Unfortunately, we can’t really provide helpful advice in this brief blog about improving environmental wellness while we are in the midst of a pandemic, beyond encouraging everyone to follow the advice of their health officials, and school and district protocols. Saying that, we can see how many of the wellness challenges teachers experienced through 2020 and continue to face going into the New Year are interrelated. We also know that improvements to one wellness area tends to alleviate pressure on other wellness components of the Wheel. If you are struggling in any of the ways listed above, remember that you don’t need to change everything all at once. Start by exploring one area first and go from there.

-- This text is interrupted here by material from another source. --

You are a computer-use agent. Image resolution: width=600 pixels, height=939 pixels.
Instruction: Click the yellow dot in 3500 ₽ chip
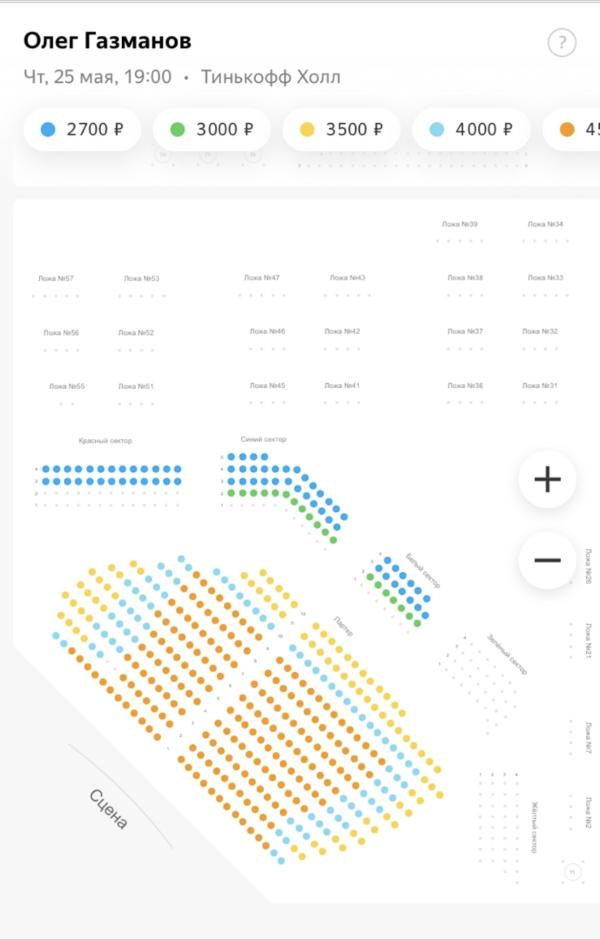pyautogui.click(x=307, y=129)
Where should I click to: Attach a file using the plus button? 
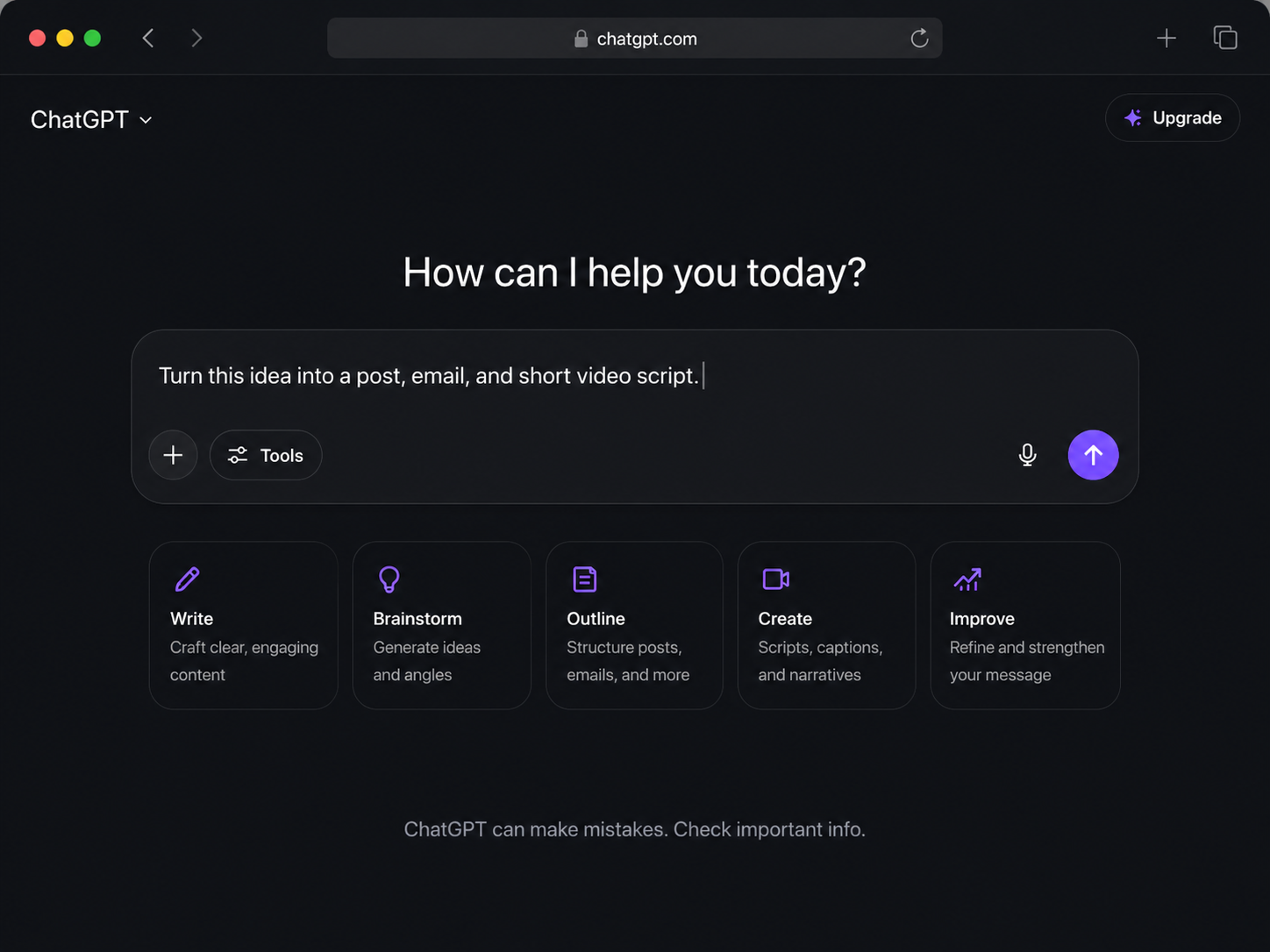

This past year has been particularly hard. It has pushed the limits and the resilience of a group of people, who by rule are extraordinarily resilient. As we look ahead to 2021, we are hopeful that things will improve as the COVID vaccine becomes available to more and more people. Teaching will undoubtedly still be difficult and overwhelming, and there will still be the regular challenges associated with mental, physical and social health. We encourage you to be very mindful of your own wellness and consider how these emerging challenges are affecting you and your needs. Ask for help and use the resources available to you, so 2021 sees you moving in a positive direction and away from a year we are all ready to put behind us.